== Extract to read

But perhaps the most clarifying lens through which to view those words is what emerged just days later: Trump was suing the Internal Revenue Service (IRS) for $10 billion in damages over an IRS contractor’s leak of his tax returns but is now expected to drop that $10 billion lawsuit, not because justice has been served, but in exchange for the creation of a $1.7 billion fund to compensate his political allies.
The money would come not from any congressional appropriation but from the Treasury Department's Judgment Fund, a public fund funded by taxpayers that exists to pay legitimate court judgments against the federal government.
Under the proposed terms, a five-member commission with total authority to disburse that $1.7 billion would operate with no obligation to disclose its procedures or decision-making. Trump himself would retain the power to remove commission members without cause.
The beneficiaries? Among them: the nearly 1,600 individuals charged in connection with the January 6 Capitol attack, some of whom pleaded guilty, and people Trump already pardoned upon returning to office, as well as allies who claim they were targets of “weaponization” of the legal system under former President Joe Biden. Entities associated with Trump himself are not explicitly barred from filing claims.
The contrast here is not subtle. When asked directly whether the financial pain of working Americans factors into his decision-making, the president answers “not even a little bit.”
Yet within the same week, a deal surfaces in which $1.7 billion in public funds could flow to Trump allies, Proud Boys, Oath Keepers, and potentially Trump-linked entities — all under a commission the president controls, with no transparency requirements.
While ordinary Americans are losing ground financially, the president himself is doing remarkably well — and the numbers are staggering.
According to Forbes, Trump's net worth jumped from roughly $2.3 billion when he returned to the White House in January 2025 to an estimated $6.3 billion by April 2026 — nearly tripling his fortune in little over a year.
A New York Times investigation found that he personally gained approximately $1.4 billion in 2025 alone, a single-year increase that approaches the combined net worth of every other U.S. president while in office throughout American history.
The primary engine of that growth has not been real estate, the business that built his brand over five decades, but rather cryptocurrency ventures, meme coins, and media deals, all industries he has simultaneously deregulated from the Oval Office.

====
== Information provided

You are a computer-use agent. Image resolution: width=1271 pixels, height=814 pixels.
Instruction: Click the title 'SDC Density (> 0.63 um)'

====

What to do =
Pull from the passage about the IRS lawsuit deal the exact wording between "The beneficiaries? Among" and "from filing claims.", inclusive.

Solution =
The beneficiaries? Among them: the nearly 1,600 individuals charged in connection with the January 6 Capitol attack, some of whom pleaded guilty, and people Trump already pardoned upon returning to office, as well as allies who claim they were targets of “weaponization” of the legal system under former President Joe Biden. Entities associated with Trump himself are not explicitly barred from filing claims.